**RECORDED INFORMATION**:
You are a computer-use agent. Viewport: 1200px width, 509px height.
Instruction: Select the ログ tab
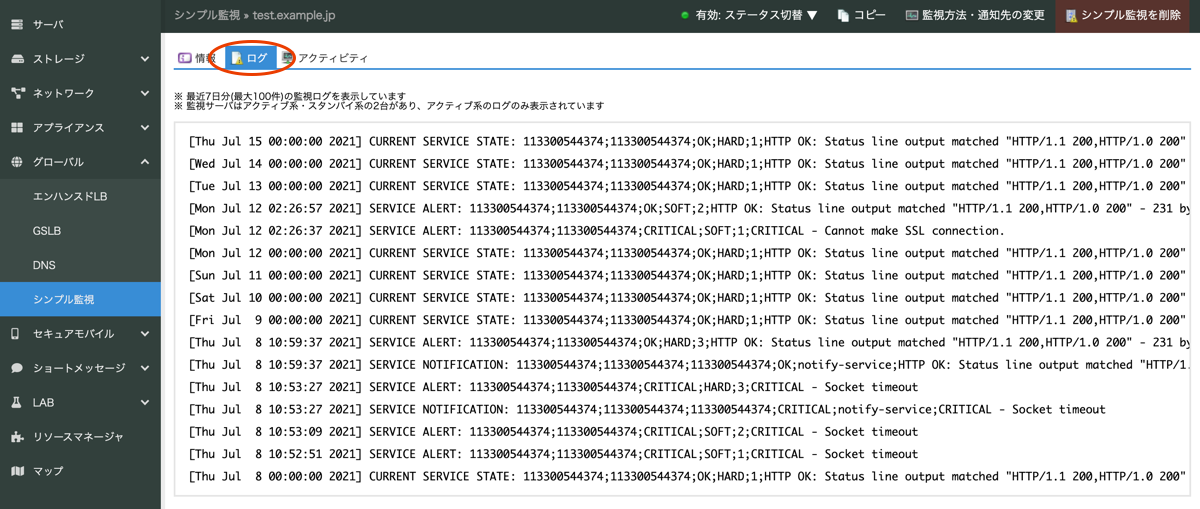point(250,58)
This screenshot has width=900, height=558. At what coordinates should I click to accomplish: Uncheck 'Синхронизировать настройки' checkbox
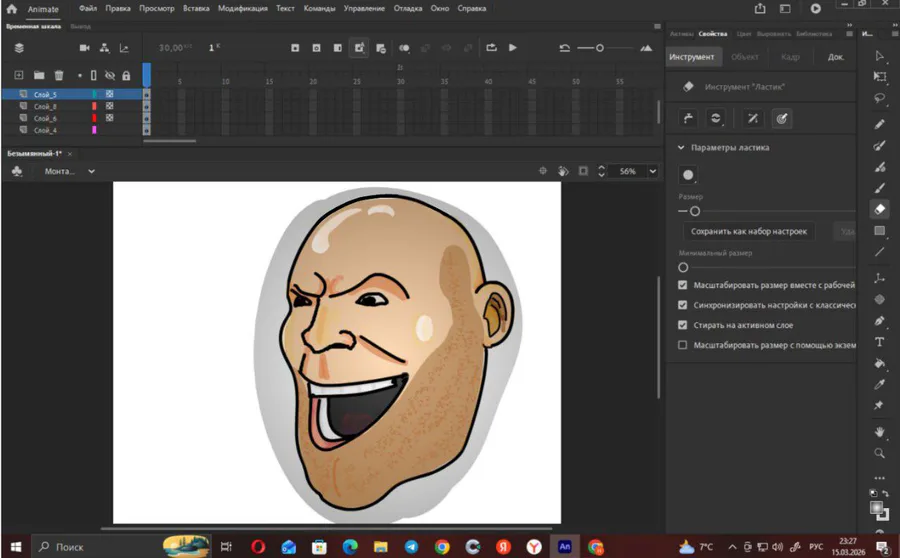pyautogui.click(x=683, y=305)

==

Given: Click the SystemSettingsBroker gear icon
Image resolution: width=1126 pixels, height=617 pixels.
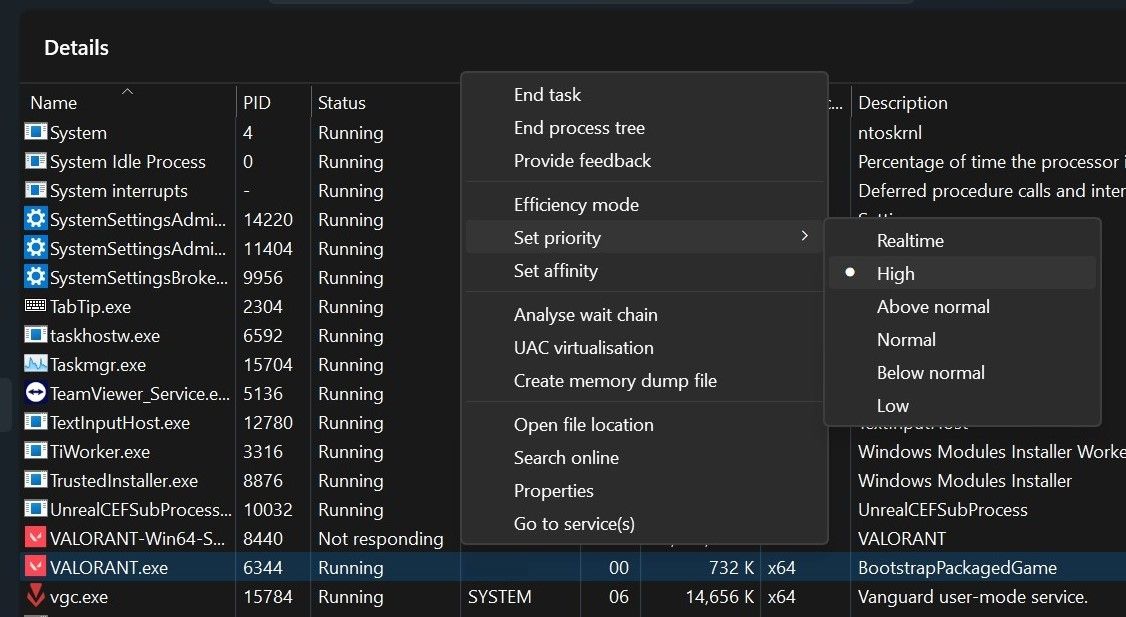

---

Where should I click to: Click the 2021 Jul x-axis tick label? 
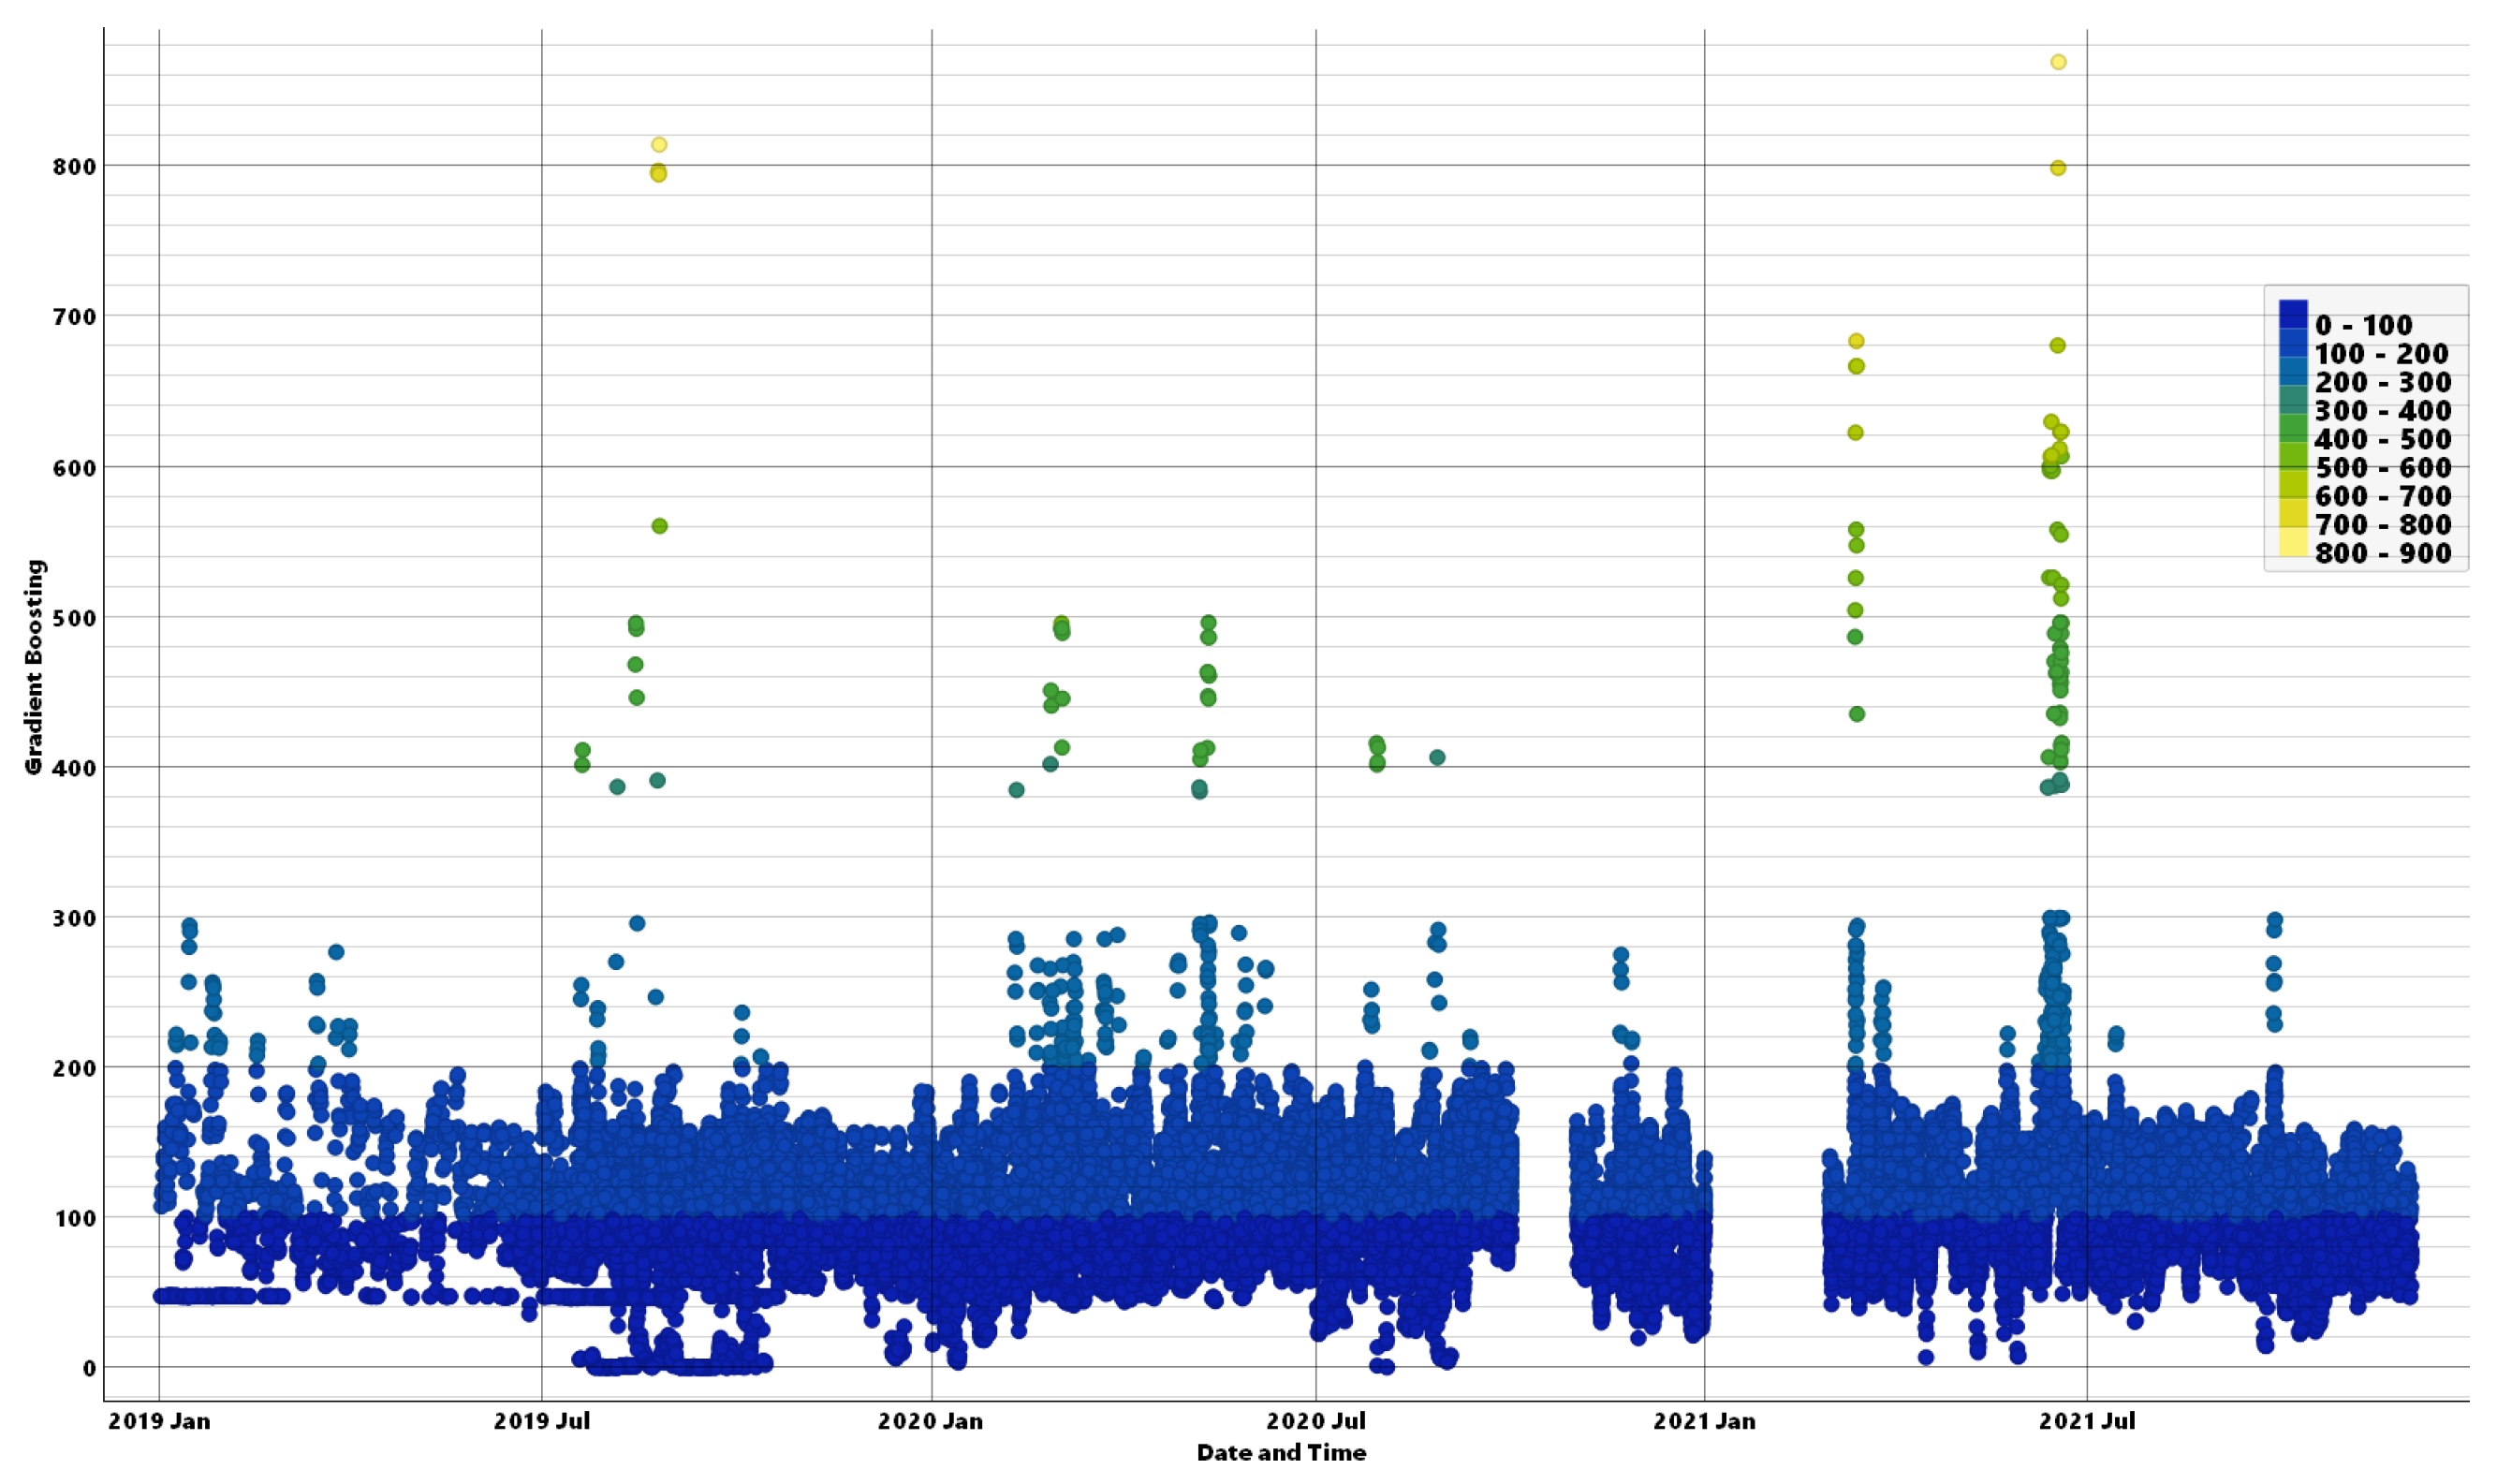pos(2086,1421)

**SHORT PROBLEM**: Rewrite the lines of the entries starting at the line that contains "You are a computer-use" and ending at the line that contains "pyautogui.click(x=683, y=305)", replacing "screenshot" with "screen capture" and changing nothing else. Leave the pictures out of your answer.

**RESULT BELOW**:
You are a computer-use agent. Viewport: 1200px width, 509px height.
Instruction: Select the ログ tab
point(250,58)
This screen capture has width=900, height=558. At what coordinates should I click to accomplish: Uncheck 'Синхронизировать настройки' checkbox
pyautogui.click(x=683, y=305)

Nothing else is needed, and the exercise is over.